A stone’s throw from the Liberty Bell in the Old City section of Philadelphia sits an unassuming door that opens into the expansive, mural adorned, two story hub of creativity that is the coworking space Indy Hall. Its decor boasts a Farmer’s Market vending machine, a full sized indoor bike rack, and dozens of paper lanterns hanging from its high ceilings. Glass walled conference rooms are painted intricate patterns, and on the second floor there sits an entire row of high school lockers.
Open floor plan desks make up the space in between all of the thought provoking murals and revolving book trees. All of the interesting art and community displays were put there by members themselves, in the true spirit of collaborative coworking.
Despite the presence of various types of workers in countless industries, there is a feeling that everyone there is working together towards something bigger than the space itself. In the center of it all is Alex Hillman, a friendly guy who speaks like he has had media training and cannot go anywhere in Philadelphia without being stopped by people he knows. He is the driving force behind Indy Hall, but he is quick to tell you that his role in this community is to help people help each other.
Photo credit CJ Dawson
“I started Indy Hall as a software developer,” Alex explains, “but there was a period of time where I stopped getting good at software development because I was getting good at community development.” Over the last 8 years, Indy Hall has expanded from an ad hoc group convening at whichever bar or cafe would welcome them to spend the day, to their own 10,000 sq ft compound of creativity and collaboration.
Alex and the rest of his team’s entire aim is to make it easy for people who wouldn’t otherwise meet to find each other and start building relationships, even when they’re not working in the coworking space. “Something that a lot of people that run coworking spaces forget is that in many cases a good number of the members are not physically there all the time.” In fact, Alex encourages members to be outside of Indy Hall as much as possible, “Because it disconnects the need for space from the need for community, and it gives you a way to get value from the community regardless of whether people are in the room.”
Alex and his tiny team need to focus the time and energy it takes to run their 300+ person community, so they’ve devised a clever system for letting technology do what it does best: automate the logistics. More and more, Indy Hall’s ops team relies on Trello boards, and Alex is using Zapier integrations to connect Trello to his online forms, credit card processor, and even to connect Trello to itself.

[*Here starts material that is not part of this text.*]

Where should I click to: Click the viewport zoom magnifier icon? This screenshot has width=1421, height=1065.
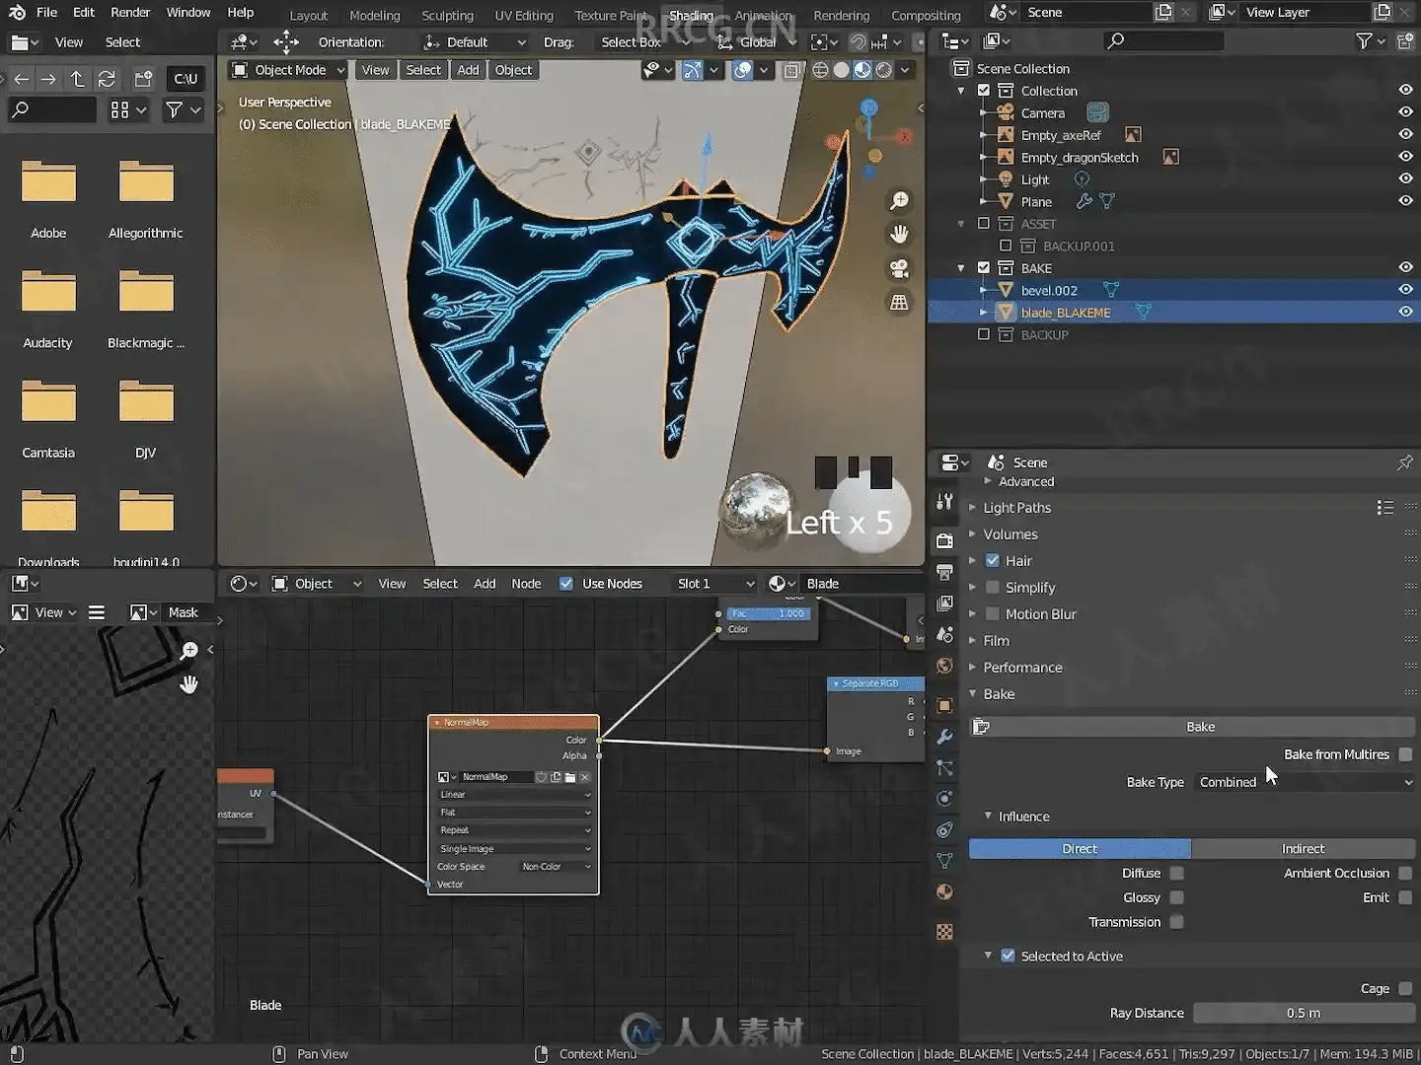[x=899, y=201]
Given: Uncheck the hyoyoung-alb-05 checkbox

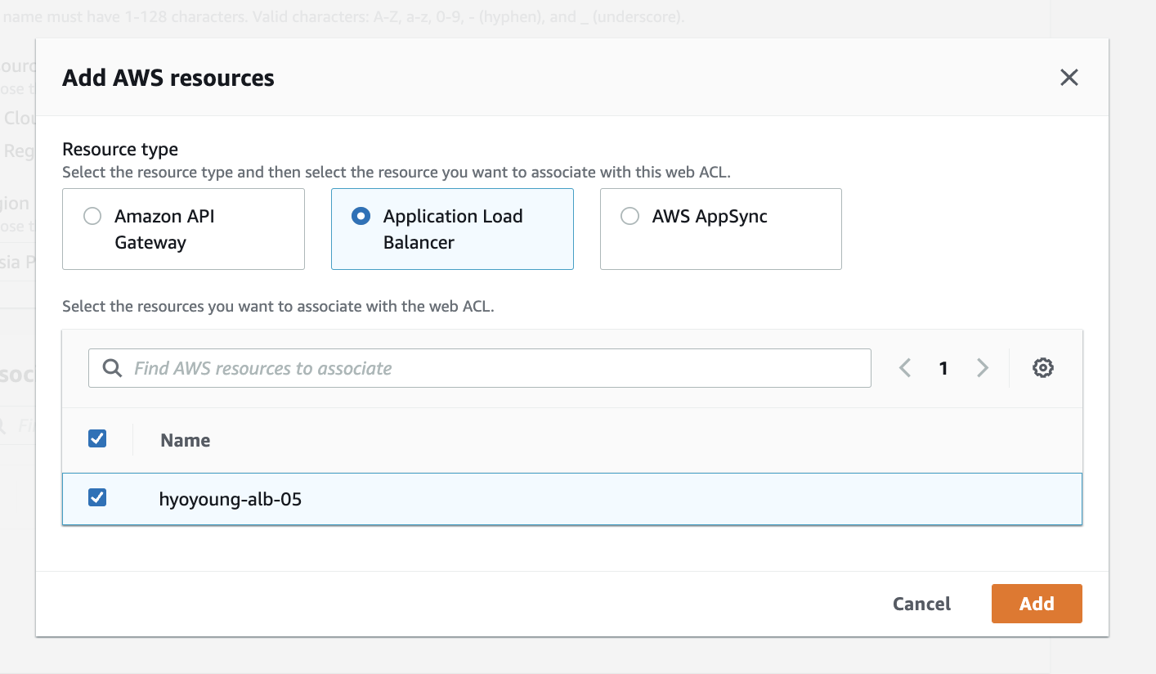Looking at the screenshot, I should click(97, 497).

When people go to Indy Hall’s website and fill out a form to schedule a tour, Alex uses Zapier to “zap” that information straight to a Trello card with their name on it, on a list titled “Wants Tour.” On the back of the automatically created card is additional information about the potential member, such as their contact information and how they found out about Indy Hall.
And bonus, the day and time of their tour are automatically added as due dates on their prospective members’ Trello cards AND those due dates are synced via iCal to the entire teams’ calendars.

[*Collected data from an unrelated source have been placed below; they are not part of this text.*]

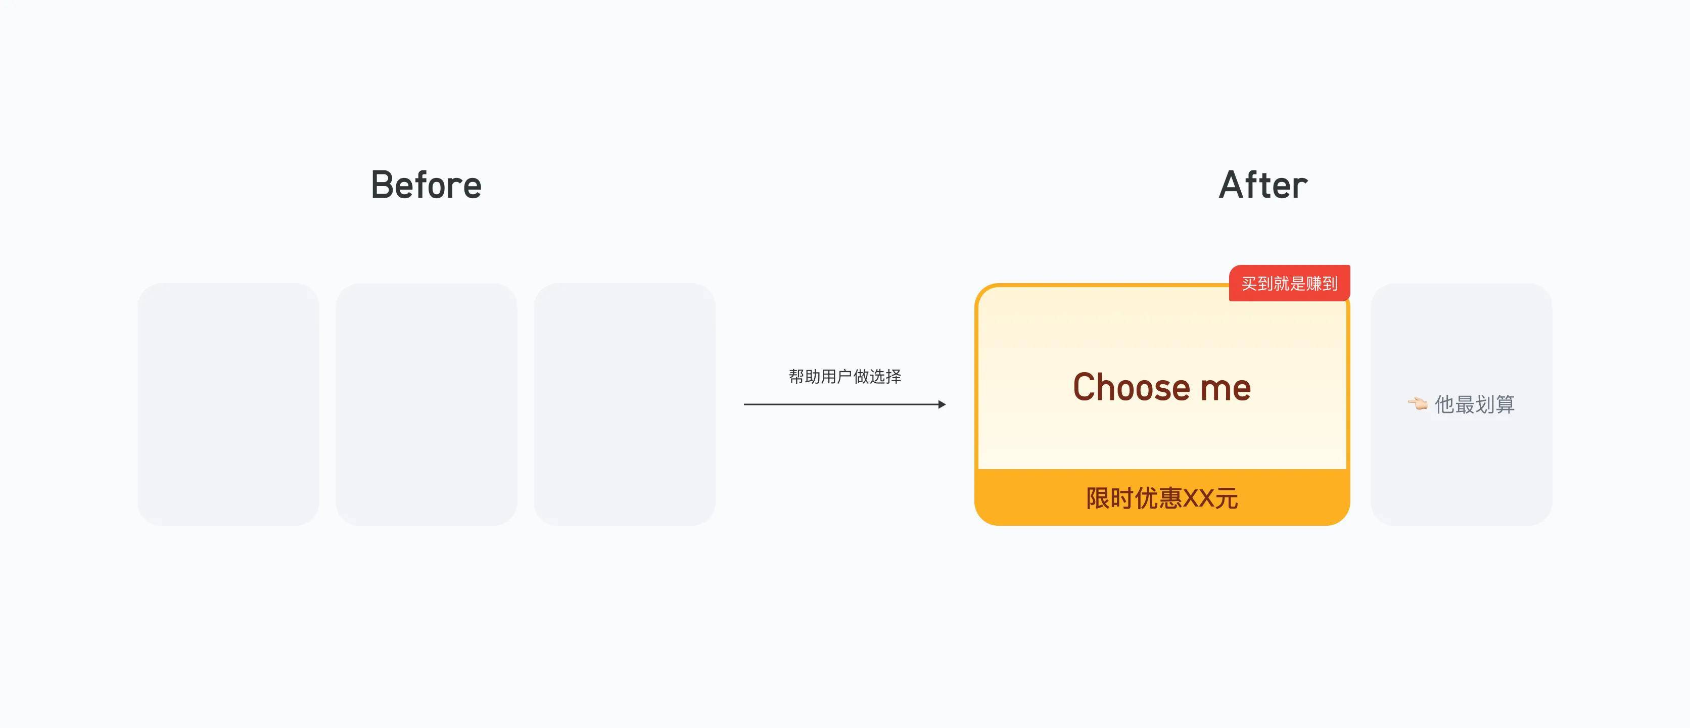Viewport: 1690px width, 728px height.
Task: Click the Choose me text
Action: (x=1161, y=387)
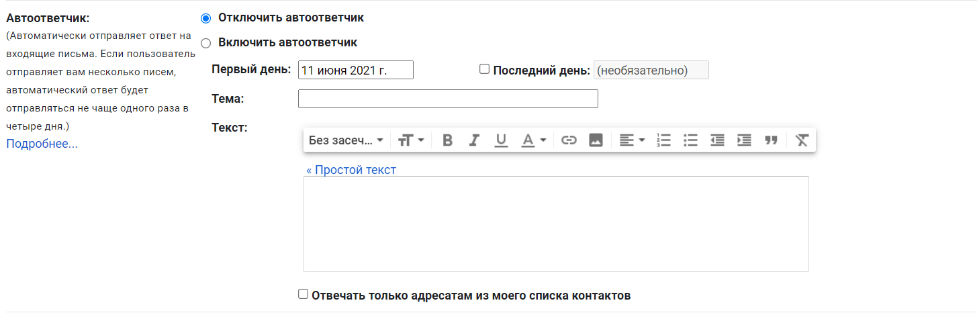Remove formatting with the clear icon

(x=801, y=140)
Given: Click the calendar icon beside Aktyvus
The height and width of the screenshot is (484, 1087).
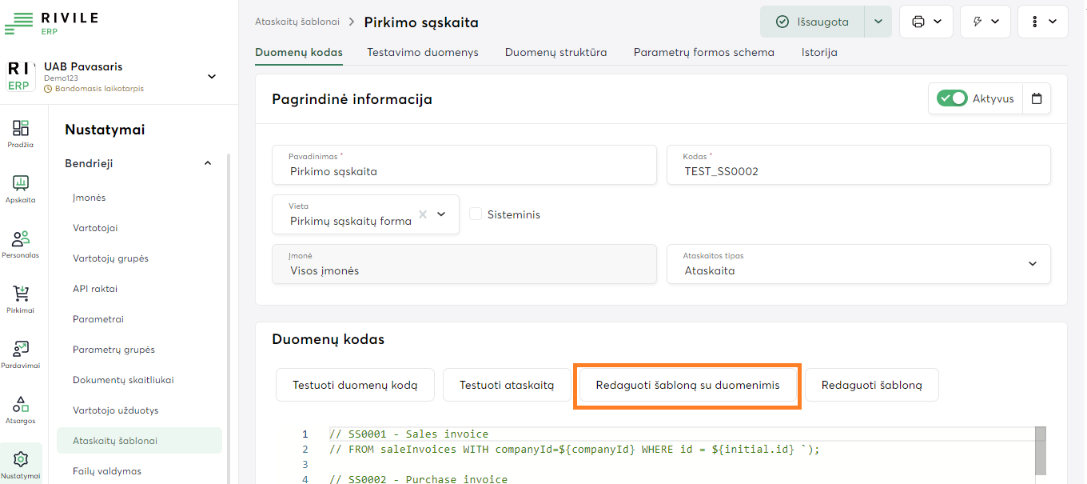Looking at the screenshot, I should 1037,99.
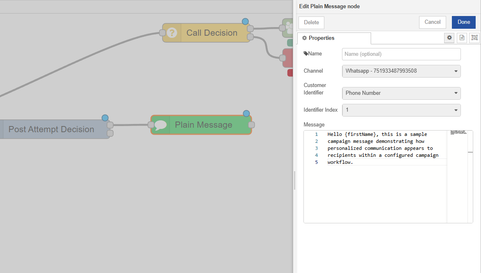The width and height of the screenshot is (481, 273).
Task: Open the Identifier Index dropdown
Action: 401,110
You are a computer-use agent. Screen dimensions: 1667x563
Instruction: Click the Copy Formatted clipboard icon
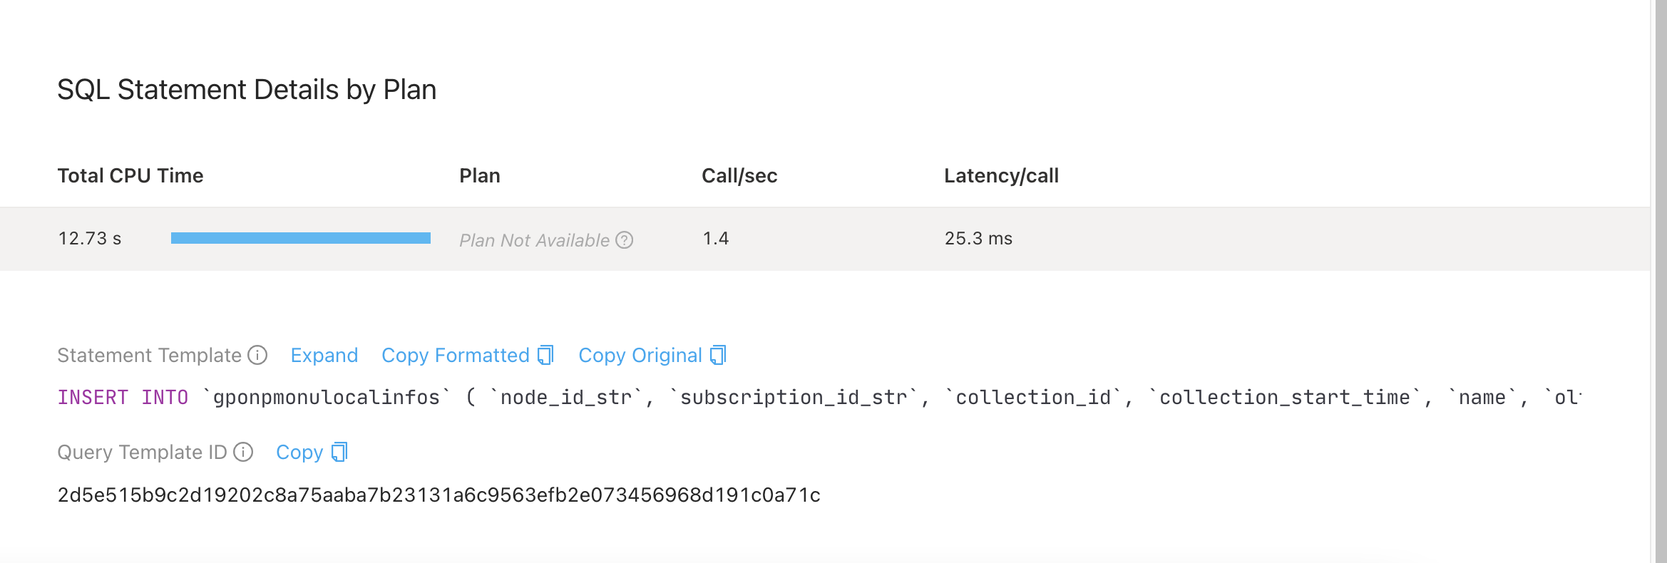pyautogui.click(x=545, y=355)
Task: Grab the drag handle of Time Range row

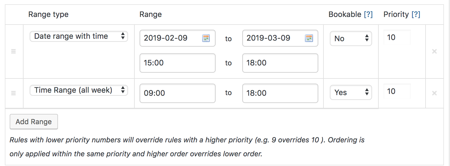Action: (x=13, y=93)
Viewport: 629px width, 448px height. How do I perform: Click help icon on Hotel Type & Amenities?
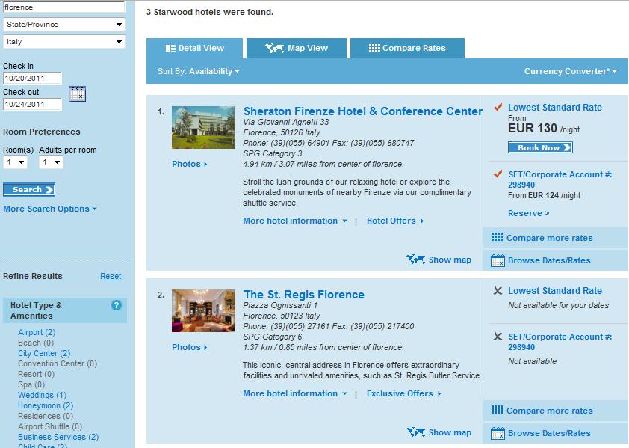tap(116, 305)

From there the team will move the card through the lists “Signed up for a drop-in day,” “Rescheduled,” “Took a Tour,” “Visited for a Day,” and “Sent Thank You Email.” Alex says this Trello CRM system helps his team stay on top of who is coming to check out Indy Hall, and ensures that they follow up with everyone who walks through the door.
The same process happens when someone fills out a form on the website to actually request membership to Indy Hall. A card is created on the “Wants Membership” board, and the team then filters it through the funnel of “Filled Out Form,” “Sent Link To Join,” and “Joined.”

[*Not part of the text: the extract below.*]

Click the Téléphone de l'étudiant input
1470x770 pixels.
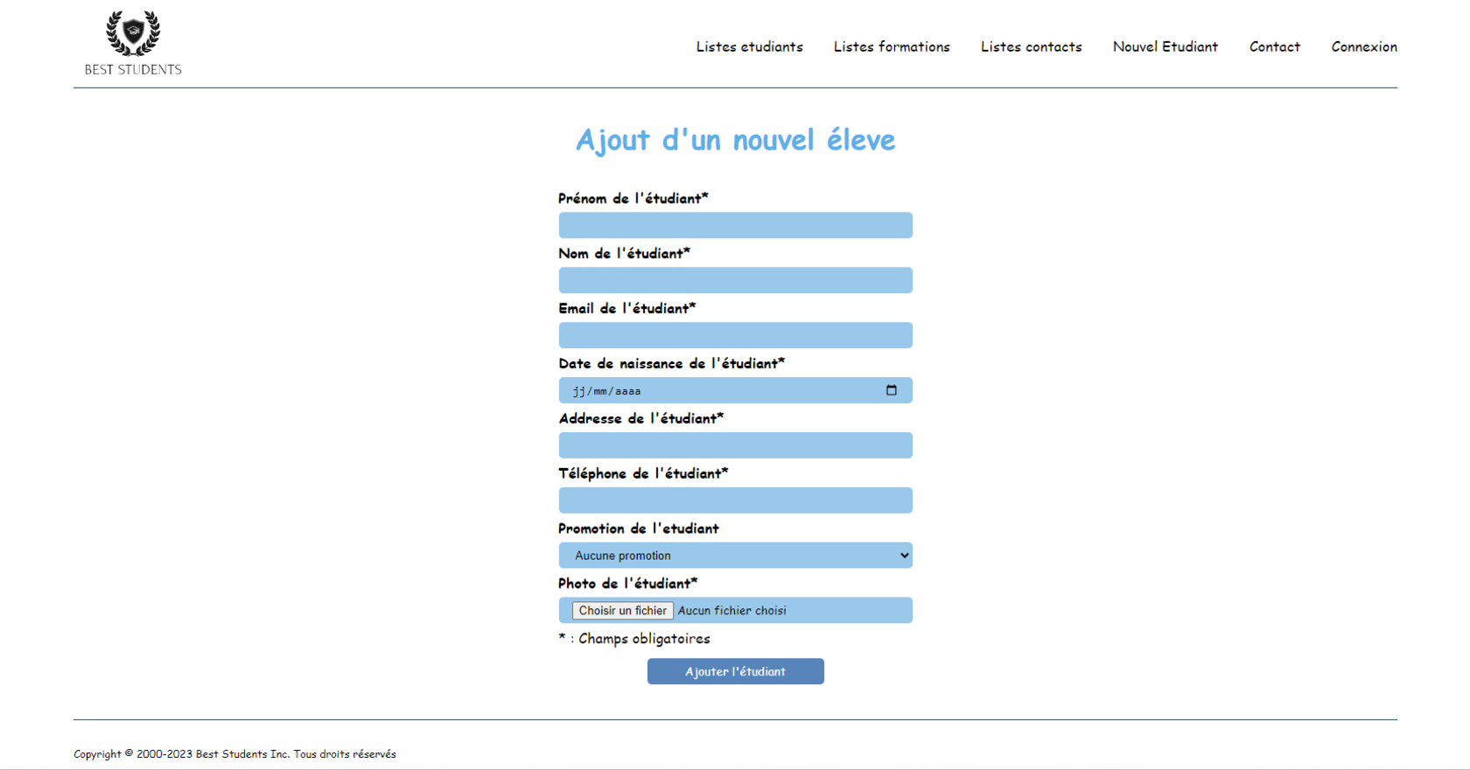[735, 501]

This is where it gets crazy. When a card is dragged to the “Join” list, Alex set up a Zapier “zap” to automatically open up a card for that person in the “New Member Onboarding” Trello board. So he essentially connected Trello to itself, and automated the process of a card moving from one board to another.
A second zap automatically creates a checklist with all of the things Alex’s team needs to make sure the new member accomplishes, like an invite to the Slack channel, getting their picture taken, receiving a set of keys, and so on. Every member goes through the same process, thus automating the same checklist to load on every card means nothing falls through the cracks.
Removing human error from the CRM and onboarding processes isn’t just about new members receiving all the key information. It’s also an intentional way for the Indy Hall team to focus on what’s really important: spending time with their community.
To put it plainly, “My team was doing robot work. So we gave the work to the robots so my team could do the human work.”
“The best KPI we have come up with is whether someone has made a friend,” Alex explains. He emphasizes the necessity of creating a genuinely curious and friendly environment where everyone feels comfortable introducing themselves and bonding on a level that goes beyond work.
This is what sets Indy Hall apart. The community does this by planning events (99% of the events that happen at Indy Hall are member’s ideas and execution), organizing trips, and cultivating art exhibits at Indy Hall. All of this is done easier if his team isn’t worried about forgetting to send New Member Nancy a Slack invitation.
Alex and his team are hoping to analyze retention rates from this year compared to last, with the idea that automating the menial work in Trello and Zapier will let the team spend more time on studying and improving the experience at Indy Hall. The team can now focus on making sure members are making those human connections needed to foster the best possible community at Indy Hall.